[Start of Attachment]

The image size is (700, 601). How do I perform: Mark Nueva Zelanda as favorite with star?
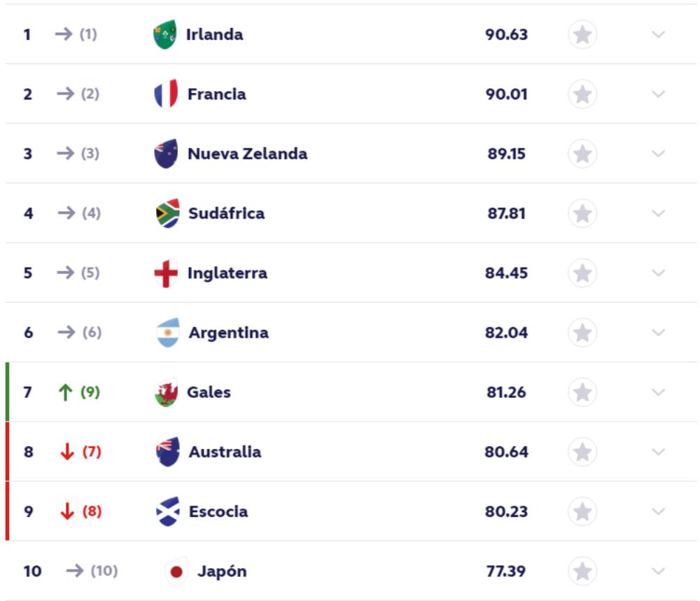582,153
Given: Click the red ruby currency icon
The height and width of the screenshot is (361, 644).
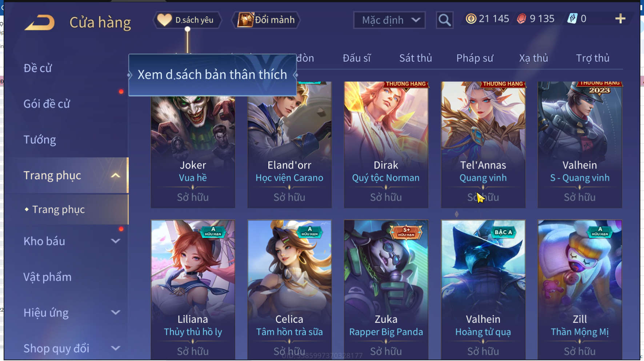Looking at the screenshot, I should coord(521,19).
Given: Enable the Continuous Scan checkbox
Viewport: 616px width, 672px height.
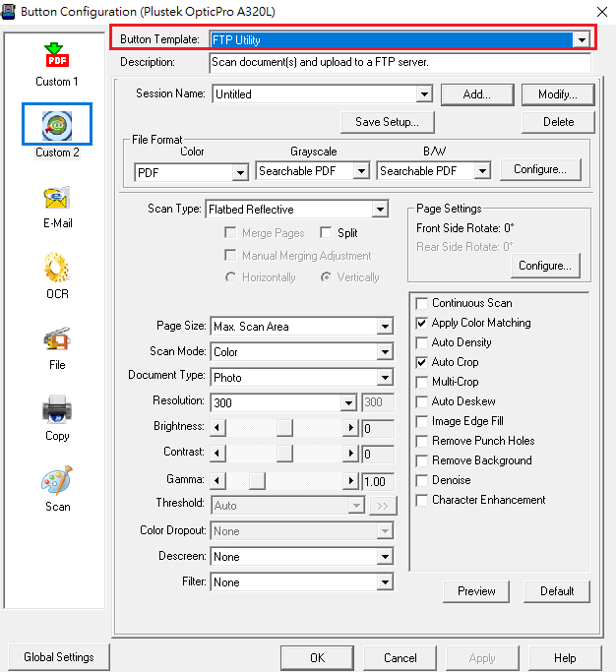Looking at the screenshot, I should pyautogui.click(x=422, y=303).
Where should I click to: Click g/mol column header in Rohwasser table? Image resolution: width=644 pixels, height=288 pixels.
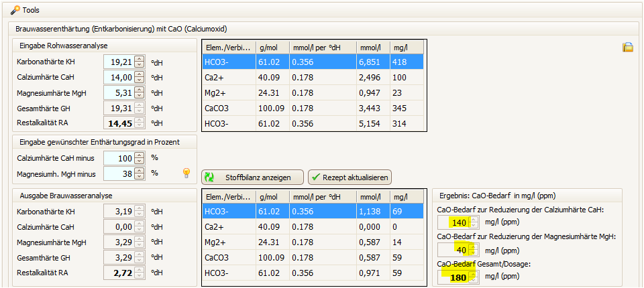(x=271, y=47)
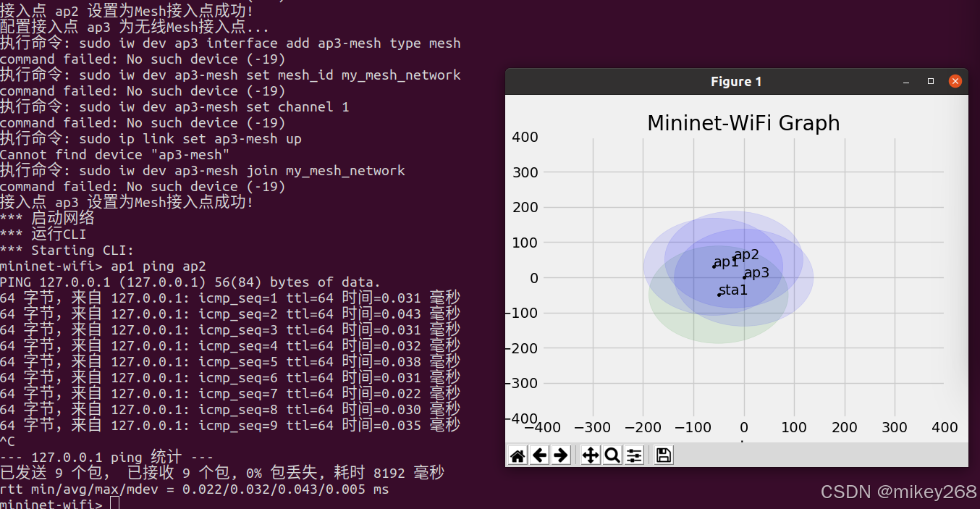Click the minimize button of Figure 1
980x509 pixels.
[905, 82]
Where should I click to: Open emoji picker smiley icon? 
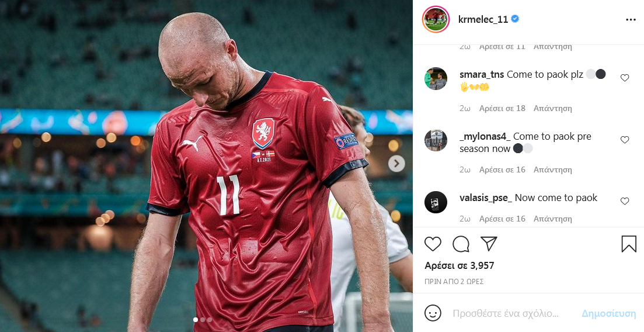[433, 313]
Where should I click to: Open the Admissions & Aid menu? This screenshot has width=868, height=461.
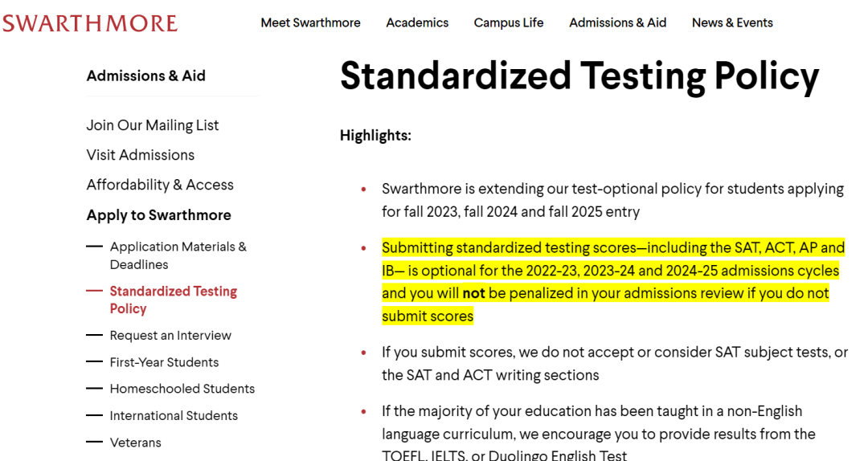point(618,22)
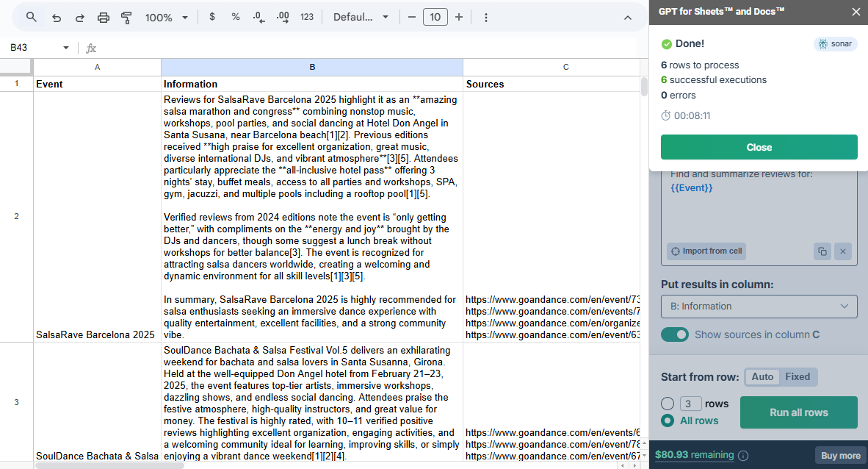This screenshot has height=469, width=868.
Task: Undo the last action
Action: click(x=56, y=17)
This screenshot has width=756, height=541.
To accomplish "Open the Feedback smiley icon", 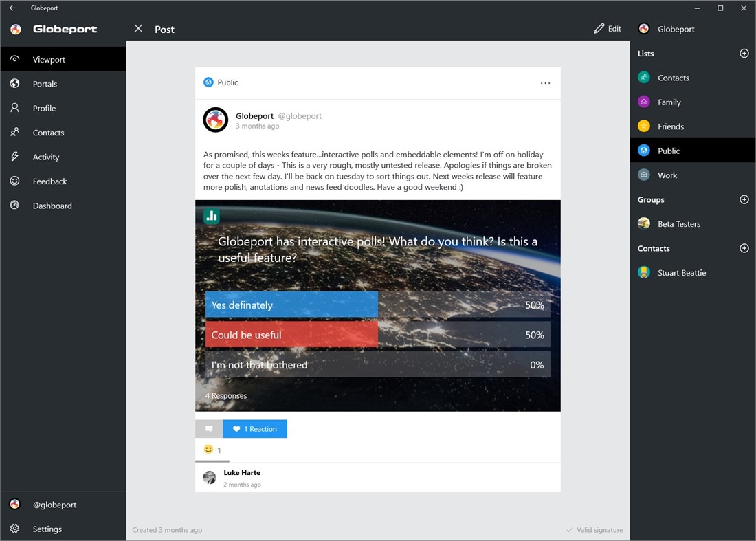I will (14, 181).
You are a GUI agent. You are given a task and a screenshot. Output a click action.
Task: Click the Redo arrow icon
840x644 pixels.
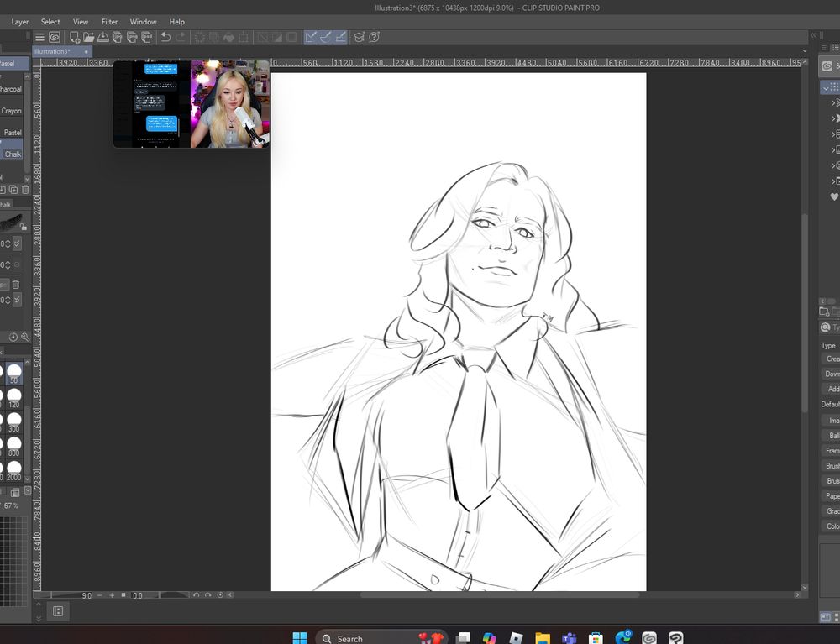pos(181,37)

[End of Attachment]

Exercise description:
Exact repeat of the material above: every line from the one with "Where should I click to: Click" through the one with "This screenshot has width=756, height=541.", endpoints included, and nothing more. No pictures.

Written reply:
Where should I click to: Click g/mol column header in Rohwasser table? Image resolution: width=644 pixels, height=288 pixels.
(x=271, y=47)
Click the minimize button of Figure 1
980x509 pixels.
[905, 82]
Where should I click to: Open emoji picker smiley icon? 
[433, 313]
Where should I click to: Open the Admissions & Aid menu? This screenshot has width=868, height=461.
point(618,22)
This screenshot has height=469, width=868.
Task: Undo the last action
Action: click(x=56, y=17)
This screenshot has width=756, height=541.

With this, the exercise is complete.